A new study recently published in Eye evaluated the awareness, acceptance and concerns about artificial intelligence in the ophthalmic community. The goal of the study was to share insights in this area, especially how it relates to further implementation of these technologies.
The authors conducted a systematic literature review to assess the acceptance of AI in ophthalmology among different stakeholders, including patients with ocular conditions, ophthalmologists, allied eye-care professionals and the general public. They aimed to map acceptance levels and identify influencing psychological factors using a theoretical framework.
Methodology
- Scope: Searches identified 16 relevant studies.
- Framework: The Unified Theory of Acceptance and Use of Technology (UTAUT) model was applied, focusing on four core dimensions—performance expectancy, effort expectancy, social influence, facilitating conditions—and four moderating variables: age, gender, prior experience, and voluntariness of use.
- Analysis: The review included quantitative surveys and qualitative assessments, evaluating how well studies addressed each construct.
Key Findings
- General Acceptance
- Across all stakeholder groups, acceptance of ophthalmic AI was high, with users perceiving tangible benefits in diagnostic accuracy and workflow efficiency.
- Dominant Influencing Factors
- Performance expectancy (perceived usefulness) and effort expectancy (ease of use) were the most widely addressed influences in the primary studies.
- Social influence (peer recommendations, institutional endorsement) and facilitating conditions (infrastructure, training, support systems) received comparatively limited attention.
- Moderating Variables
- Demographics and background—such as age, gender, previous AI exposure and the extent of voluntary use—were under-explored in their impact on acceptance rates.

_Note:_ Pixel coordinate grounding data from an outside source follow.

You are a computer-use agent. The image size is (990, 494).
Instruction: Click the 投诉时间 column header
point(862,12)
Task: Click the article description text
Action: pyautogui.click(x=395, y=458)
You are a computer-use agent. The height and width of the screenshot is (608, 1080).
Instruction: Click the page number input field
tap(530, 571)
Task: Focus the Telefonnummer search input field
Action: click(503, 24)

- Stakeholder-Specific Insights
- Ophthalmologists: Generally optimistic about AI aiding disease detection and clinical decision-making, provided reliability and interpretability are assured.

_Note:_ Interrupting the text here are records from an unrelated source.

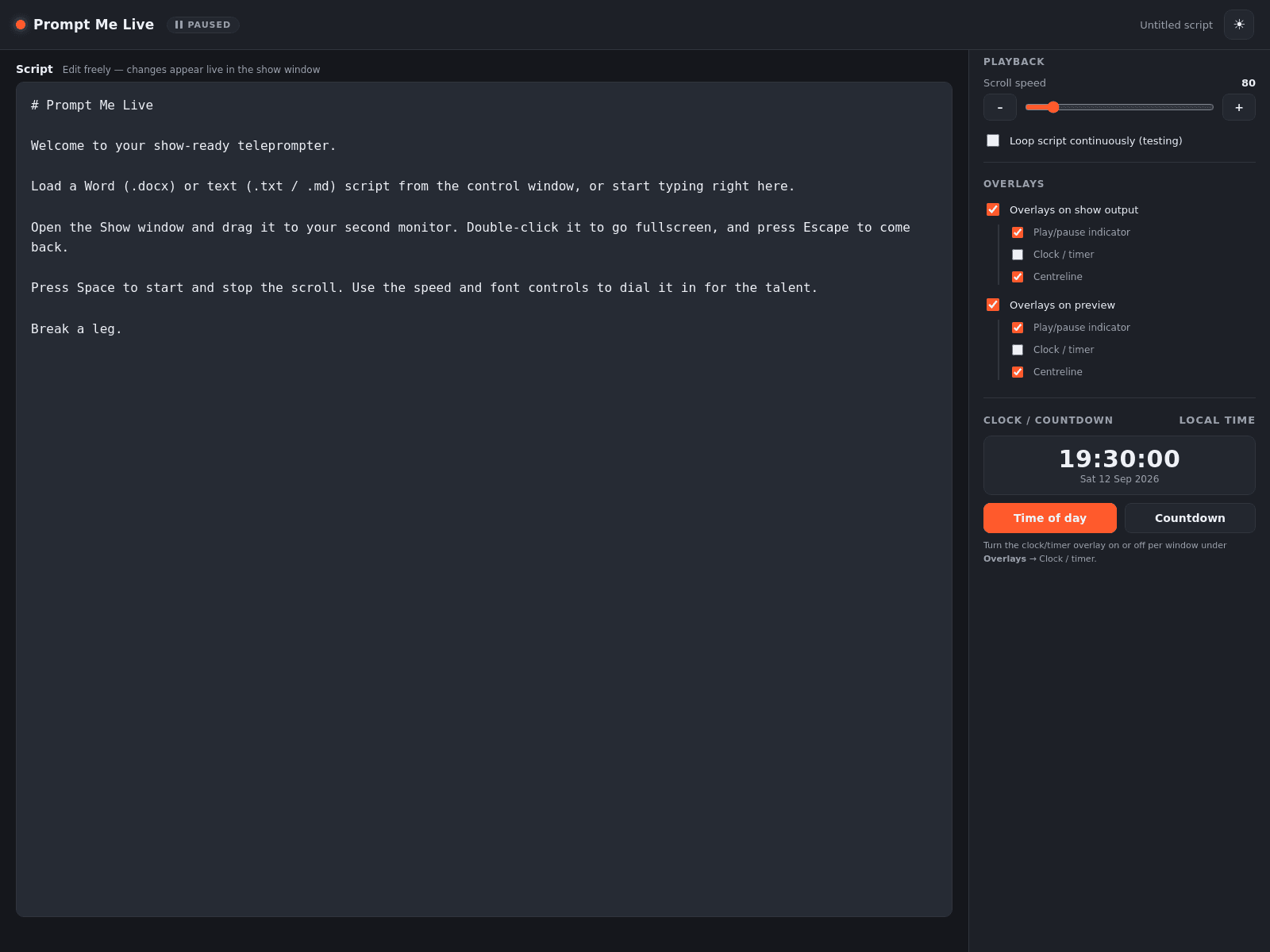Uncheck show output Centreline overlay
The height and width of the screenshot is (952, 1270).
pyautogui.click(x=1018, y=277)
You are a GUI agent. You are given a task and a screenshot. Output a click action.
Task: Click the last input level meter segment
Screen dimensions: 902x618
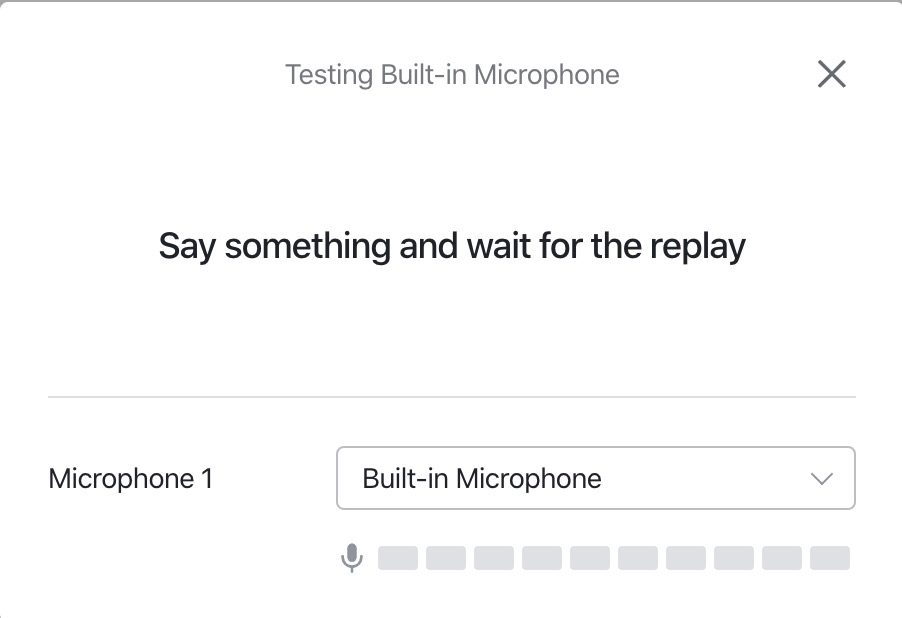point(830,558)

- Allied professionals: Optometrists and technicians valued AI for triage and streamlining workflows but expressed concerns around responsibility and role changes.
- Patients and the public: Willing to accept AI initiative in their eye care, especially when it augments rather than supplants clinician judgment.
Identified Concerns & Gaps
- Privacy and data security: Widespread concerns over patient data use were noted.
- Trust and transparency: Stakeholders emphasized the need for clear understanding of AI decision-making processes (“black-box” issues).
- Regulatory and accountability issues: Questions remain around liability, validation, reimbursement and policy frameworks.
- Economic burden: Costs related to development, implementation and maintenance remain barriers.
Authors’ Recommendations
To enhance real-world adoption, the authors propose:
- Conducting more robust qualitative and mixed-method studies, especially in underrepresented populations and settings, with clear operational definitions.
- Designing larger-scale, randomized controlled trials to evaluate clinical and cost-effectiveness.
- Implementing clinician and patient education initiatives to build trust and understanding.
- Strengthening infrastructure—such as privacy architecture, IT integration and clinician support—to support technology rollout.
- Addressing cost-effectiveness through health economic modeling and reimbursement planning.
Conclusion
Ran et al. highlight strong baseline acceptance of ophthalmic AI across stakeholders, primarily driven by perceived performance gains and ease of use. However, they caution that without addressing gaps in trust, transparency, regulation and infrastructure, widescale implementation may falter. They advocate for multidisciplinary collaboration, rigorous clinical evidence, and strategic system design to ensure AI’s role in sustainable eye care.